== Collection entries ==
=== Section Start ===

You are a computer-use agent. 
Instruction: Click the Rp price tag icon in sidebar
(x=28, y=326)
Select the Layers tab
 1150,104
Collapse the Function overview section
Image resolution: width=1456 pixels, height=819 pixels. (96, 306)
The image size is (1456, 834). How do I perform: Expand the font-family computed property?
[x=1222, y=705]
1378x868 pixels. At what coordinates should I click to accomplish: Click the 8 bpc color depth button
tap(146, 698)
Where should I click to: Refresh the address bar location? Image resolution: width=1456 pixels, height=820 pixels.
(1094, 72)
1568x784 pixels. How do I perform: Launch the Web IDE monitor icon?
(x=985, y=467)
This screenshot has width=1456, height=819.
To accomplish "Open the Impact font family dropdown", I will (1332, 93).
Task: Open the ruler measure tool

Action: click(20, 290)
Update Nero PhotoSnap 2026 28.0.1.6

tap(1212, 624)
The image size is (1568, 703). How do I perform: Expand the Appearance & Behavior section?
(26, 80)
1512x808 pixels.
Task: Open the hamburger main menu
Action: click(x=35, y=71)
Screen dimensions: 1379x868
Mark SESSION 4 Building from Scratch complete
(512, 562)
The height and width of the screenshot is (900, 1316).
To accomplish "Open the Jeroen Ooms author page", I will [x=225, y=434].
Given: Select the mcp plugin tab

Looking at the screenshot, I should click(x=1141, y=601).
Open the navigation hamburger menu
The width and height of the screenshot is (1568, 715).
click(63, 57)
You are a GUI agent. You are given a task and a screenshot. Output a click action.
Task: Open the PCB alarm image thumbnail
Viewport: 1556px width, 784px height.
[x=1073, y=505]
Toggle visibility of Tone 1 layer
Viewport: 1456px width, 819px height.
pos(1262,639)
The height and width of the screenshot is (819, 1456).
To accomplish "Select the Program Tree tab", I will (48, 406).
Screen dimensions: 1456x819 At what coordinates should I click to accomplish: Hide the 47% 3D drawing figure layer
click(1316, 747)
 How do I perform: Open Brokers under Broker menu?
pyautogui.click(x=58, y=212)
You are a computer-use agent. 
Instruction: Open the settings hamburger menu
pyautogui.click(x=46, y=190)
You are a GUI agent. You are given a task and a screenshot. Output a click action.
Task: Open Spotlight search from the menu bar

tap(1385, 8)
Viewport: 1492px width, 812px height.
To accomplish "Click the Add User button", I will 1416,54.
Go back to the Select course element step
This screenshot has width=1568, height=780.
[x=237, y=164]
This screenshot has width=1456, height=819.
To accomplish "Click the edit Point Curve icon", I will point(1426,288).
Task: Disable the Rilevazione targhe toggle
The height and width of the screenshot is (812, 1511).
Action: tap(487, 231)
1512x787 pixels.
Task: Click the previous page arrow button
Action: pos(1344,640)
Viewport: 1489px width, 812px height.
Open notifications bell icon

=== Section End ===

== Work request ==
Exactly as they stand above, write out the entries.

== Solution for this exercise ==
You are a computer-use agent. 
Instruction: Click the Rp price tag icon in sidebar
(x=28, y=326)
Select the Layers tab
 1150,104
Collapse the Function overview section
Image resolution: width=1456 pixels, height=819 pixels. (96, 306)
The image size is (1456, 834). How do I perform: Expand the font-family computed property?
[x=1222, y=705]
1378x868 pixels. At what coordinates should I click to accomplish: Click the 8 bpc color depth button
tap(146, 698)
Where should I click to: Refresh the address bar location? Image resolution: width=1456 pixels, height=820 pixels.
(1094, 72)
1568x784 pixels. How do I perform: Launch the Web IDE monitor icon?
(x=985, y=467)
This screenshot has width=1456, height=819.
To accomplish "Open the Impact font family dropdown", I will (1332, 93).
Task: Open the ruler measure tool

Action: click(20, 290)
Update Nero PhotoSnap 2026 28.0.1.6

tap(1212, 624)
The image size is (1568, 703). How do I perform: Expand the Appearance & Behavior section?
(26, 80)
1512x808 pixels.
Task: Open the hamburger main menu
Action: click(x=35, y=71)
Screen dimensions: 1379x868
Mark SESSION 4 Building from Scratch complete
(512, 562)
The height and width of the screenshot is (900, 1316).
To accomplish "Open the Jeroen Ooms author page", I will [x=225, y=434].
Given: Select the mcp plugin tab

Looking at the screenshot, I should click(x=1141, y=601).
Open the navigation hamburger menu
The width and height of the screenshot is (1568, 715).
click(63, 57)
You are a GUI agent. You are given a task and a screenshot. Output a click action.
Task: Open the PCB alarm image thumbnail
Viewport: 1556px width, 784px height.
[x=1073, y=505]
Toggle visibility of Tone 1 layer
Viewport: 1456px width, 819px height.
pos(1262,639)
The height and width of the screenshot is (819, 1456).
To accomplish "Select the Program Tree tab", I will (48, 406).
Screen dimensions: 1456x819 At what coordinates should I click to accomplish: Hide the 47% 3D drawing figure layer
click(1316, 747)
 How do I perform: Open Brokers under Broker menu?
pyautogui.click(x=58, y=212)
You are a computer-use agent. 
Instruction: Open the settings hamburger menu
pyautogui.click(x=46, y=190)
You are a GUI agent. You are given a task and a screenshot. Output a click action.
Task: Open Spotlight search from the menu bar

tap(1385, 8)
Viewport: 1492px width, 812px height.
To accomplish "Click the Add User button", I will 1416,54.
Go back to the Select course element step
This screenshot has width=1568, height=780.
[x=237, y=164]
This screenshot has width=1456, height=819.
To accomplish "Click the edit Point Curve icon", I will point(1426,288).
Task: Disable the Rilevazione targhe toggle
The height and width of the screenshot is (812, 1511).
Action: tap(487, 231)
1512x787 pixels.
Task: Click the previous page arrow button
Action: pos(1344,640)
Viewport: 1489px width, 812px height.
Open notifications bell icon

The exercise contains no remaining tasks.